— WORK INSTRUCTIONS —
When you reach the line containing "This screenshot has height=600, width=899." in the entries below, begin reproducing lines exactly, and stop once the line containing "Task: Open the Vervaldat. date picker" is done.

Stored items:
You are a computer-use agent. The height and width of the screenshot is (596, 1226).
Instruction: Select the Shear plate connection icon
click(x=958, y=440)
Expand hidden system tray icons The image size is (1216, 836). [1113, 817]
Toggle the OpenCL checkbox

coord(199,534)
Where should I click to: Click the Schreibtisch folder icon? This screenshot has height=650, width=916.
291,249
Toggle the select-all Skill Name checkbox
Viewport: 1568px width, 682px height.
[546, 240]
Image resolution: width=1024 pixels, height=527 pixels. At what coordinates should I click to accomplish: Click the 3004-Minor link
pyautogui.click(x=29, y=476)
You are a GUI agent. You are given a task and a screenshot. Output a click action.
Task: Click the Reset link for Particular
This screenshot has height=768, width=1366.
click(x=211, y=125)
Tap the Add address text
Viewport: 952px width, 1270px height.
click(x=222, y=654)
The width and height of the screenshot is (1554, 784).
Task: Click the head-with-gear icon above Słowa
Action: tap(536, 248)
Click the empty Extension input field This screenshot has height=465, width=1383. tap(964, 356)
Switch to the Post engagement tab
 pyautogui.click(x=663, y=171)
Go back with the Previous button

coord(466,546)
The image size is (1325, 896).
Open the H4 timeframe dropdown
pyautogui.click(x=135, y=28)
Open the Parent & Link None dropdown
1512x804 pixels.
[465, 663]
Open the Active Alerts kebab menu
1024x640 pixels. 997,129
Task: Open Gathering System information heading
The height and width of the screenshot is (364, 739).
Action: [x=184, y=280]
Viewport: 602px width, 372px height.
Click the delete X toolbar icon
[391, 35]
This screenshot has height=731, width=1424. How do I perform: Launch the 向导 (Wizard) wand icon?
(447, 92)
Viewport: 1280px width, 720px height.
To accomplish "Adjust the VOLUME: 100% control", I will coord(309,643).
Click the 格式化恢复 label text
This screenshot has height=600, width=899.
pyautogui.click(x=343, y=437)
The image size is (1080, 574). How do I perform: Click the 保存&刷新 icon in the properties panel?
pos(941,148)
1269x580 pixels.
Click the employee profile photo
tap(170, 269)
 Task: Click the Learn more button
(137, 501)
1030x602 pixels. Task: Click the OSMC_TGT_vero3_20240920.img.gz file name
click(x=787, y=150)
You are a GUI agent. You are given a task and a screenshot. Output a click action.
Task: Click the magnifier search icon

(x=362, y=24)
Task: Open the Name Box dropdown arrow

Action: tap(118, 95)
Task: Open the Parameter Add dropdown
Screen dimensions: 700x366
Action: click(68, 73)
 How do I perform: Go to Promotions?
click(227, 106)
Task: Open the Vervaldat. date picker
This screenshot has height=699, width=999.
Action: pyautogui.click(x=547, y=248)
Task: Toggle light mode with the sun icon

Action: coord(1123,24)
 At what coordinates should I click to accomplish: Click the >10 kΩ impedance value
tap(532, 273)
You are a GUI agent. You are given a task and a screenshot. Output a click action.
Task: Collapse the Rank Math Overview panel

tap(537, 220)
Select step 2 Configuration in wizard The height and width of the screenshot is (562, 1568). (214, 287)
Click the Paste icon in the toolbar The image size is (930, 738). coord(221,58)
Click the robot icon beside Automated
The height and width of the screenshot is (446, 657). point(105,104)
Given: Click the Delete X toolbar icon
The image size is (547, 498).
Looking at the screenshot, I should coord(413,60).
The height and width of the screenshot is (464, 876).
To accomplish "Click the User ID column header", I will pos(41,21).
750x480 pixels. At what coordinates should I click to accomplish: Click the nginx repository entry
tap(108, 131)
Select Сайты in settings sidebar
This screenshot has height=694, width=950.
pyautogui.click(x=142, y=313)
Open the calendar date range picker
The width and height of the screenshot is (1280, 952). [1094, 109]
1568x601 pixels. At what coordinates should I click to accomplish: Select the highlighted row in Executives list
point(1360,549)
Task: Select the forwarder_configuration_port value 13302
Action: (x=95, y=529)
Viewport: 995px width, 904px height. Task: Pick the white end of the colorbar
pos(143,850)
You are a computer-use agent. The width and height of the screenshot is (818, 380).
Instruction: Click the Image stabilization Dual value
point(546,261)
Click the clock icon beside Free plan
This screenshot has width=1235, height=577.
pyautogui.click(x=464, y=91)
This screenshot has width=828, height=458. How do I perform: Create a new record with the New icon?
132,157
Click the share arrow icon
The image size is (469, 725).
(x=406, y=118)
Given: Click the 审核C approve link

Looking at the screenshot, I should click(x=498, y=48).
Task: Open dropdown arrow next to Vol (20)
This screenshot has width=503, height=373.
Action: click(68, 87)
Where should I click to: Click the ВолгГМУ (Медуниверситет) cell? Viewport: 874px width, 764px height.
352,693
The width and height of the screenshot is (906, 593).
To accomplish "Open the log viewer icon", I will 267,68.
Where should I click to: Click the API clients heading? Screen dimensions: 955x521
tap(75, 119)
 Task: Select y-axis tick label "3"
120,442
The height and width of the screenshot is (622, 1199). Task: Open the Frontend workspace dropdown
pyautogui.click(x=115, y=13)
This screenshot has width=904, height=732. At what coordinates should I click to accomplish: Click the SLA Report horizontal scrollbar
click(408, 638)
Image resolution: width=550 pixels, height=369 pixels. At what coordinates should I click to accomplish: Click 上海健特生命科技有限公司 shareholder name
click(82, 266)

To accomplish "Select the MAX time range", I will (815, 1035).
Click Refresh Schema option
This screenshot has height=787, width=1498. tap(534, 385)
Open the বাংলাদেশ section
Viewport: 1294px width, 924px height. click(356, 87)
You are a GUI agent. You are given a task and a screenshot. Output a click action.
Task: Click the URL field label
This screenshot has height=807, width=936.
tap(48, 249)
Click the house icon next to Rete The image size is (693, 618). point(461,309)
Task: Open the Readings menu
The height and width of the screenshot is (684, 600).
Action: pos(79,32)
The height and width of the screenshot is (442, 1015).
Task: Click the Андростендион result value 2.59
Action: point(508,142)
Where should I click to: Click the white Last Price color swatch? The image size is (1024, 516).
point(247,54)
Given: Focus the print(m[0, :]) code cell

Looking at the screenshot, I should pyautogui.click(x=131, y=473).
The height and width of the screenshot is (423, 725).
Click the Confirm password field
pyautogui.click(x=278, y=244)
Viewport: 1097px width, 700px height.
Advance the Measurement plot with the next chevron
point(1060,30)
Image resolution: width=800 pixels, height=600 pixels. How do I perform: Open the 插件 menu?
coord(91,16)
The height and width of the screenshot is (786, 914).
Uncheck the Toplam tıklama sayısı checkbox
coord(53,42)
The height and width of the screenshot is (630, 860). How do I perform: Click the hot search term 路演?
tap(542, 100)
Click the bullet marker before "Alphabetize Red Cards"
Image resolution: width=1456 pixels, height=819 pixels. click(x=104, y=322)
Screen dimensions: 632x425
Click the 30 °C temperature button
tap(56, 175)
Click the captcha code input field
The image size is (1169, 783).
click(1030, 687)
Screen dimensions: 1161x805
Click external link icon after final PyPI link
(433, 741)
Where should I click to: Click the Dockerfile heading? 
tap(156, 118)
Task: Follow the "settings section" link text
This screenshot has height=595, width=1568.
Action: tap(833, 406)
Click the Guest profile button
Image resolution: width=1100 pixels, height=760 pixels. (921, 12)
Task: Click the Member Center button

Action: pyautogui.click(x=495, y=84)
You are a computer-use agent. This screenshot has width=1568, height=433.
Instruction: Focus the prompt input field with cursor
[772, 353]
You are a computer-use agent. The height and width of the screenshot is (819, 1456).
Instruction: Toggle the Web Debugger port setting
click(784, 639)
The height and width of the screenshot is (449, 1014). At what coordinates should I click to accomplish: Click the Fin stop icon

— ANSWER TO THE EXERCISE —
This screenshot has height=600, width=899.
pyautogui.click(x=343, y=437)
The image size is (1080, 574). How do I perform: Click the 保存&刷新 icon in the properties panel?
pos(941,148)
1269x580 pixels.
Click the employee profile photo
tap(170, 269)
 Task: Click the Learn more button
(137, 501)
1030x602 pixels. Task: Click the OSMC_TGT_vero3_20240920.img.gz file name
click(x=787, y=150)
You are a GUI agent. You are given a task and a screenshot. Output a click action.
Task: Click the magnifier search icon

(x=362, y=24)
Task: Open the Name Box dropdown arrow

Action: tap(118, 95)
Task: Open the Parameter Add dropdown
Screen dimensions: 700x366
Action: click(68, 73)
 How do I perform: Go to Promotions?
click(227, 106)
Task: Open the Vervaldat. date picker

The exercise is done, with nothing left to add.